### 問題
**1.** 金田一耕助ドラマに関する本文で、第2弾で映像化されたと記されている作品名をすべて挙げなさい。
**2.** 金田一耕助ドラマに関する本文に基づいて、次の問いに答えなさい。
(a) 犬神家の一族が放送されたのは何月何日か。
(b) 第1弾が放送されたのは何年か。
(c) このNHK-BSのシリーズは、どのような作品を映像化しているか。
**3.** 金田一耕助ドラマに関する本文を、最後の文の後から書き継ぎなさい。

### 本文
----

NHK-BSの「シリーズ横溝正史短編集Ⅱ金田一耕助 踊る!」(…「踊る!」ってなに?…)で犬神家の一族が、2月1日に放送されました!

  

 

このNHK-BSのシリーズは「スーパープレミアム」の金田一耕助シリーズとは別に、金田一耕助の活躍する横溝正史の短編小説を映像化しているシリーズです。

 

 

2016年放送の第1弾に続いて池松壮亮金田一耕助を演じていますが、今回の第2弾は「貸しボート13号」「華やかな野獣」「犬神家の一族が映像化されています。

 

  

…って「犬神家の一族」の原作は長編やないの?

----

### 提示データ

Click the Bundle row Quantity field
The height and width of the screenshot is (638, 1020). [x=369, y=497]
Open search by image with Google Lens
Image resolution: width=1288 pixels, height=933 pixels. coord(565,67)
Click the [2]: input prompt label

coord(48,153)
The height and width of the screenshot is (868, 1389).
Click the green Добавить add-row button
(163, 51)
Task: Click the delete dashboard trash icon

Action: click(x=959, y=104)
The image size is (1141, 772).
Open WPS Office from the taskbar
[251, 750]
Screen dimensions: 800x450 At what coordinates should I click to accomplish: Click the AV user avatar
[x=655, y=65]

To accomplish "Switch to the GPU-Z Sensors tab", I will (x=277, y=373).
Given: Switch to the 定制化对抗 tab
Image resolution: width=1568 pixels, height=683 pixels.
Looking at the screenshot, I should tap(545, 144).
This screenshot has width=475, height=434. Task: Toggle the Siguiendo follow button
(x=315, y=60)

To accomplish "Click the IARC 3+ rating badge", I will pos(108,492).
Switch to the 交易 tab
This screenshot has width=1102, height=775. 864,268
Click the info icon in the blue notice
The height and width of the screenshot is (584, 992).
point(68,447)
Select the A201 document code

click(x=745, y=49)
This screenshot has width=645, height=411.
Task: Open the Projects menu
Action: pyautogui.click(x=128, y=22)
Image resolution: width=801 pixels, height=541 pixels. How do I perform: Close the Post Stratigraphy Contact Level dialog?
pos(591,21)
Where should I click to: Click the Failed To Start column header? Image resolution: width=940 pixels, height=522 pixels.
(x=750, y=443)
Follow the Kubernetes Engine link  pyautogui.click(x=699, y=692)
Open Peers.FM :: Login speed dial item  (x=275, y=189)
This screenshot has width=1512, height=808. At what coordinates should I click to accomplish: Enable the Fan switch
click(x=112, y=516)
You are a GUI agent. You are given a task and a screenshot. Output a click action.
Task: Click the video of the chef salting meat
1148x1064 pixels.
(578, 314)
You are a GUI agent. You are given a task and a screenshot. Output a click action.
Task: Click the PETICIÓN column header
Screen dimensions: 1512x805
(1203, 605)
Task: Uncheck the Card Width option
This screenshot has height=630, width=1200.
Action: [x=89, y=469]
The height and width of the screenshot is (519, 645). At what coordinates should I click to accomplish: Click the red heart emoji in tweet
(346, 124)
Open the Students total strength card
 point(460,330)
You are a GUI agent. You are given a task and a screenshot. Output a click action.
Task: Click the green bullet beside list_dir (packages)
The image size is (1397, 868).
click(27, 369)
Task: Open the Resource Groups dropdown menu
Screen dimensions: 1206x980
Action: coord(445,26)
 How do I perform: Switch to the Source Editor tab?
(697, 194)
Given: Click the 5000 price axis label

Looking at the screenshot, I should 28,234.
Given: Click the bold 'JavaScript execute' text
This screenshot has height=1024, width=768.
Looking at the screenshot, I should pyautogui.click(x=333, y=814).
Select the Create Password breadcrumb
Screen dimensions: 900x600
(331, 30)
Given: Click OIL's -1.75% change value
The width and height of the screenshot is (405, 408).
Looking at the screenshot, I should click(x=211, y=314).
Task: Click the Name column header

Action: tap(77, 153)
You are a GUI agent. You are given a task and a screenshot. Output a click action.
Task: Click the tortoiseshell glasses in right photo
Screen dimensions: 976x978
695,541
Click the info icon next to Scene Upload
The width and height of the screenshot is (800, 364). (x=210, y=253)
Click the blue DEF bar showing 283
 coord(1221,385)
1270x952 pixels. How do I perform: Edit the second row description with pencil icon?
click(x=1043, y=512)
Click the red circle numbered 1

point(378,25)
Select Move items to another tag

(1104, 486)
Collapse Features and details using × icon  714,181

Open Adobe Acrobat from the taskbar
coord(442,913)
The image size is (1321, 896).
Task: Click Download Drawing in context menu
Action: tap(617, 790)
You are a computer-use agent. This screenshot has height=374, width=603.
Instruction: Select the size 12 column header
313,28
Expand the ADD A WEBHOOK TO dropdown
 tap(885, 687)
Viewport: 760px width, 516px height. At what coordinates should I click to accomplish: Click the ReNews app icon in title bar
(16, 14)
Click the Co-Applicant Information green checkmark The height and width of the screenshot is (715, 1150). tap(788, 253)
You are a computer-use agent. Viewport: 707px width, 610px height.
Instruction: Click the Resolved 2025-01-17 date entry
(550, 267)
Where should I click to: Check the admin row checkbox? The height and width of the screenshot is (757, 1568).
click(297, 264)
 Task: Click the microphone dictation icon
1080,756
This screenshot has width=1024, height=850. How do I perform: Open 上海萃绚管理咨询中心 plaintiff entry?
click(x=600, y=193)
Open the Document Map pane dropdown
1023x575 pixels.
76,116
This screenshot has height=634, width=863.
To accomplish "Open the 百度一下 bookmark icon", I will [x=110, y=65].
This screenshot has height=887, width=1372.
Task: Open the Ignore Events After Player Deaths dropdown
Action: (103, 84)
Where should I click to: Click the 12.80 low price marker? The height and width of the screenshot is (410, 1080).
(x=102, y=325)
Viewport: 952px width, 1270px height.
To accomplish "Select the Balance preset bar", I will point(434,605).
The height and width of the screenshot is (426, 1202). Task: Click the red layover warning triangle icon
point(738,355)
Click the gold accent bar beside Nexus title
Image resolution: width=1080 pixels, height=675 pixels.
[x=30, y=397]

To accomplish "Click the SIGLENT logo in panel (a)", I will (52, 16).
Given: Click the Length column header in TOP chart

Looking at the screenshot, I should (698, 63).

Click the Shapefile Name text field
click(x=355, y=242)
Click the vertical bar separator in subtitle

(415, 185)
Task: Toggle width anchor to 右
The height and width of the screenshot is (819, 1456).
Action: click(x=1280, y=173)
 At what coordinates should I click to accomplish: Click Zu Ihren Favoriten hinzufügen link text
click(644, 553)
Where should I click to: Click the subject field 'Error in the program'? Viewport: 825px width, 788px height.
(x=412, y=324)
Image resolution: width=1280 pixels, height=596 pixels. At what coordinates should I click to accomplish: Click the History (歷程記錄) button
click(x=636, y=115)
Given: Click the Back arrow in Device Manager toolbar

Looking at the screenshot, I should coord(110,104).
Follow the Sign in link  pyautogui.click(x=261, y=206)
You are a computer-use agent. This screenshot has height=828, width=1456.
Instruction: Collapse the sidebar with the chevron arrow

----

### 解答
**1.**
貸しボート13号
華やかな野獣
犬神家の一族

**2.**
(a) 2月1日
(b) 2016年
(c) 金田一耕助の活躍する横溝正史の短編小説

**3.**
過去何度も繰り返し映画化、ドラマ化されてきた横溝正史金田一耕助ものではもっとも有名な、あの「犬神家の一族」をなんと30分で、しかも「ほぼ原作通り映像化」という、大胆というか無謀というかすごい試みですよね…。

 

 

で、結果は…「これは破壊力あるわ…」としか言いようのない代物でした…。

 

 

映画やドラマの「犬神家の一族」と言えば、一代で巨万の富を築いた信州財界の巨頭・犬神佐兵衛の莫大な遺産相続にまつわる遺言状を、犬神家の顧問弁護士である古館弁護士が一族全員が揃ったところで開封し読み上げるシーンをまず思い浮かべるのではないでしょうか?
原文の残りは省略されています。